Document section
┄┄┄┄┄┄┄┄┄┄┄┄┄┄┄┄┄┄┄┄

According to the Malleus Maleficarum, a treatise on the hunting and killing of witches, "Those whose hair is red, of a certain peculiar shade, are unmistakably vampires." While prejudices such as these have mostly faded since the treatise was published in 1486, two Princeton students still found the need to create the Redhead Society in 2004. Skepticism about contemporary prejudice against redheads is natural—and perhaps it is most easily found in the Presidents of the Society themselves. Instead of pretending to be a support group for a "Gingerism" epidemic on campus, the Redhead Society serves, at its best, as a forum to discuss the redhead experience, and, at its worst, as a University-funded social event.
One of the co-Presidents of the Society, Michael Smith '10, takes on a light and good-humored tone when discussing the club he runs alongside Clayton Sachs '10. In an interview conducted over email, he touched on every redhead stereotype, from his own fire-crotch to UV sensitivity. Smith wrote, "The Redhead Society holds events usually at night, or in the late evening, to prevent against deadly sunburn. In the past, there was one high-noon-tea-party, but we lost many members, permanently. For now, we hold events to raise awareness among ourselves that we're actually red-headed. [...] I'm constantly defending my right to state-subsidized sunscreen. Indeed, on a few occasions, by even trying to prove my need, I get slapped with an indecent exposure suit."
Slightly more serious members of the Redhead Society respond more straightforwardly—and honestly—when asked what exactly happens at this quirky student organization's events. Julia Weigel '11 described the scene in the Terrace TV-room as a mixed-color event, with red food and drinks. (There is a limited vocabulary one can use to describe the vague purposes of this organization; the verb "hanging out" was used more than once.)
The club's slogan—"Carrot tops are green, Einstein"—basically sums up the attitude the members take with regard to the Society. Most members speak of the organization affectionately, if not seriously. The rhetorical skills of whoever convinced the University that "Gingerism" was a problem are to be admired. But it could be just this outlook that attracts the club's members. Weigel was recruited to the Society at the Activities Fair by a redheaded male wearing very little clothes and a lot of red paint. Weigel remembers, "He didn't say a word but was very insistent that I sign up, so I did." This same redheaded fellow, whose name remains a mystery, approached Weigel a few months later when she dyed her naturally burnt sienna mane a dark brown. He loudly voiced his disappointment in what could be deemed a case of red-on-red violence.

┄┄┄┄┄┄┄┄┄┄┄┄┄┄┄┄┄┄┄┄

Problem set
1. For each statement, say whether it agrees with the article on the Redhead Society. Answer yes or no, and quote the deciding words from the article: (a) The Redhead Society was created in 2004. (b) Michael Smith was interviewed in person. (c) Weigel was recruited to the Society at the Activities Fair.
2. Reproduce the article on the Redhead Society, starting with "Slightly more serious" and going on through "more than once.)".

Data excerpts
┄┄┄┄┄┄┄┄┄┄┄┄┄┄┄┄┄┄┄┄

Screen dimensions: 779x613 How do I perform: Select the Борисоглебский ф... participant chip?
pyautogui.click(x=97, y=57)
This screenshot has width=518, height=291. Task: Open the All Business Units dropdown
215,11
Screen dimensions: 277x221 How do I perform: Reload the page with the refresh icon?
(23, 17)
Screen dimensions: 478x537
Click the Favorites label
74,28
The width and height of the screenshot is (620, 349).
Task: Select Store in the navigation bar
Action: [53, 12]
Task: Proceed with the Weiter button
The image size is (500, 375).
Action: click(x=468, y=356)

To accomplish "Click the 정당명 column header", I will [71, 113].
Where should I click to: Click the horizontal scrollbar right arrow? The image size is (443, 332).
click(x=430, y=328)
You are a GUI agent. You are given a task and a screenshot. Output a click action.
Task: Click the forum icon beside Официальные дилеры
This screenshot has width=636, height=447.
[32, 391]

┄┄┄┄┄┄┄┄┄┄┄┄┄┄┄┄┄┄┄┄

Results for each task
1.
(a) Yes: "two Princeton students still found the need to create the Redhead Society in 2004"
(b) No: "In an interview conducted over email"
(c) Yes: "Weigel was recruited to the Society at the Activities Fair"

2.
Slightly more serious members of the Redhead Society respond more straightforwardly—and honestly—when asked what exactly happens at this quirky student organization's events. Julia Weigel '11 described the scene in the Terrace TV-room as a mixed-color event, with red food and drinks. (There is a limited vocabulary one can use to describe the vague purposes of this organization; the verb "hanging out" was used more than once.)